The Galapagos Affair: Satan Came to Eden, a mysterious and immersive historical documentary from Daniel Geller and Dayna Goldfine, tells the story of three small groups of Europeans in the late 1920s who do not come to their senses, who do remove themselves from civilization. However, their utopia comes to a disastrous end under a cloud of adultery, greed, and murder. Through the use of incredible archival footage, diaries and memoirs, the film brings to life the sad parable of a group seeking utopia, but who instead find the frailty of humanity.
The directors begin by constructing a detailed history of the uncomfortable commingling of the three sects of voyagers. First, the deserted island is discovered by Friedrich Ritter, a German doctor and Nietzschean philosopher, and his lover, Dore Strauch. Despite the true hardships of life on the island (“Our Eden is no place of rest,” Strauch writes), their story is publicized by sensational newspapers in Berlin, inspiring a second couple, the Wittmers, to join them. Annoyed by the encroachment of others on his domain, Ritter reaches an uneasy compromise with the Wittmers, and he helps them find shelter over an hour’s walk away from his camp.

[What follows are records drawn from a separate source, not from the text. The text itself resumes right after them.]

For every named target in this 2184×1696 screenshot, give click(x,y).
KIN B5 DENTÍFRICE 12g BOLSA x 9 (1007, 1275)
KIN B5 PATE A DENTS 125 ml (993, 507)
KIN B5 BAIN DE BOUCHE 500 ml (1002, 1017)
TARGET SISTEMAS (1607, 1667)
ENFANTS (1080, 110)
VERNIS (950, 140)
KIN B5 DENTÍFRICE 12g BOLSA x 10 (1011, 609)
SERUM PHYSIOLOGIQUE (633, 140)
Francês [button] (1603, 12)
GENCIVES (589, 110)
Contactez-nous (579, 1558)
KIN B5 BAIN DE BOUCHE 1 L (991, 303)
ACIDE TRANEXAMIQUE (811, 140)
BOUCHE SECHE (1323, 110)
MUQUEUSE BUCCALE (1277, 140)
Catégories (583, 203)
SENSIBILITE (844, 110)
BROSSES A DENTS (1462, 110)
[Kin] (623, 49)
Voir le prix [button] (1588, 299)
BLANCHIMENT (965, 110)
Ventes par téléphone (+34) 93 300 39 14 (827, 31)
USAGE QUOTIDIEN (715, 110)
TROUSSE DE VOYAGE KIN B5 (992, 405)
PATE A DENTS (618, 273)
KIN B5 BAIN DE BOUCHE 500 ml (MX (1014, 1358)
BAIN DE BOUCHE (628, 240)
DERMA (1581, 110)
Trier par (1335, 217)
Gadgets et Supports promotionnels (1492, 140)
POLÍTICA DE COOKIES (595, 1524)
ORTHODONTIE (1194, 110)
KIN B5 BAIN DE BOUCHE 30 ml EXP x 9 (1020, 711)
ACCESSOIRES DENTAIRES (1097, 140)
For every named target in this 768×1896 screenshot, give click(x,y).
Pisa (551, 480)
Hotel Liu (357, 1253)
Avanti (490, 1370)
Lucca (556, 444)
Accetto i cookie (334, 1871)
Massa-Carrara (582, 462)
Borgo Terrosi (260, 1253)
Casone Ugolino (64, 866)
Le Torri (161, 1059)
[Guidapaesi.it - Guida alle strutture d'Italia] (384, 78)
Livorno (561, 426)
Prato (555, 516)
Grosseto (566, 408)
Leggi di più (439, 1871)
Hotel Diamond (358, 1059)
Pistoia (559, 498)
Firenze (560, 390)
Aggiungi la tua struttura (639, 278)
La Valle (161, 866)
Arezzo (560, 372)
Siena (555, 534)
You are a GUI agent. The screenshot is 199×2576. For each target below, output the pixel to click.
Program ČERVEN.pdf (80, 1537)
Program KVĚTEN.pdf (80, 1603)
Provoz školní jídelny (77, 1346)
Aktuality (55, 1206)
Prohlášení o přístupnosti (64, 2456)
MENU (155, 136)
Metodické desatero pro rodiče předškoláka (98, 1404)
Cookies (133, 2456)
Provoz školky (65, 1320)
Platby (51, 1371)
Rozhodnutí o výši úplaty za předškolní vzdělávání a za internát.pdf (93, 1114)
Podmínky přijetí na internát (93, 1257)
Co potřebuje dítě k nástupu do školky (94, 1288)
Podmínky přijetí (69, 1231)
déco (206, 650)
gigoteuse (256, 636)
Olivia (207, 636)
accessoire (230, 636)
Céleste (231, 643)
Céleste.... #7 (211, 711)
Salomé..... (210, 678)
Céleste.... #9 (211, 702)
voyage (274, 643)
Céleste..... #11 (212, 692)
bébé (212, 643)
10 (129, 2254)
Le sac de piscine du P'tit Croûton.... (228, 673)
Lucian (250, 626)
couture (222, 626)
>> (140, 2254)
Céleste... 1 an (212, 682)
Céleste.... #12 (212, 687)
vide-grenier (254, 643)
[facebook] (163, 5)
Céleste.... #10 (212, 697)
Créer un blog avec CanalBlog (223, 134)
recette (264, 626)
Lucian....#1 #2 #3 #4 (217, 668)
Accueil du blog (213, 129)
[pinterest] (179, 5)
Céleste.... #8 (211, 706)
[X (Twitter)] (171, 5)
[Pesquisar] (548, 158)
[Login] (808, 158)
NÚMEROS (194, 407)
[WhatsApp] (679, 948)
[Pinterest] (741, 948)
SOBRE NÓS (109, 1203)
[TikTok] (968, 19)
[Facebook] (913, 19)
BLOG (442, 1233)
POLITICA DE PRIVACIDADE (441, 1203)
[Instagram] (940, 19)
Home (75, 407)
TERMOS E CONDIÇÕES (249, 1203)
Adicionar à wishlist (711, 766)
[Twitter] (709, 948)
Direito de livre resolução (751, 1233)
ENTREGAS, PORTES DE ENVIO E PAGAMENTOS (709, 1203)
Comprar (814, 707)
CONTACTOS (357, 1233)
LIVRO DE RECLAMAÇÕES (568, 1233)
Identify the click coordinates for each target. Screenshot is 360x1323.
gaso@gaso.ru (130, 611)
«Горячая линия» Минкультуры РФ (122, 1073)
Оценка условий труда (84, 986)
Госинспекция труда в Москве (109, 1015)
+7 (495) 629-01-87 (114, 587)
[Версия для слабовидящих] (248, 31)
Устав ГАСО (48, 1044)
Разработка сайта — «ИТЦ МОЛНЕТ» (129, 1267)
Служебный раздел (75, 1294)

Things really go south, though, with the arrival of Baroness Von Wagner and her two male lovers. She has come, she says, to build a hotel for European tourists. Even the Wittmers, themselves interlopers, take offense to the intrusion of the new arrivals on their space. Tensions build, and soon the island is a manifestation of the exact sort of human corruption that its inhabitants sought to flee. Social gatherings require the neighbors to don likable facades, clandestine alliances are formed, and seemingly everyone starts engaging in illicit affairs.
This is a murder mystery, but the film allows a sophisticated pace to take hold and draw us in, focusing on the home movie footage shot by a crew of researchers who visit the island. Expertly restored clips allow us a glimpse into their lives, as we see them garden, pose, struggle, and play. The high point of the documentary is a silent film the islanders shot themselves, in which the Baroness plays an exotic seductress, casting her spell over one man and manipulating him into murdering another. Practically an exemplar of auteur cinema, it’s easy to see how the Baroness saw herself: a sexually liberated, dominating force who refused to let anyone get in her way. It also eerily foreshadows the disturbing events to come.
Galapagos is a surprisingly suspenseful documentary, as it builds to a series of climactic episodes. Though narrated primarily in voiceover from historical texts, the film never feels stiff. The voiceovers are expertly performed by an impressive cast, including Cate Blanchett, Diane Kruger, Sebastian Koch, and Thomas Kretschmann, bringing a dynamic professionalism to what might otherwise have turned into a dull photo exhibit.
The film also weaves together a portrait of modern day Galapagos, with interviews that give perspective on the nature of living in an isolated world. The transitions are not always seamless, and sometimes feel like a diversion from the real story, but they remain fascinating glimpses into a world most of us will never know.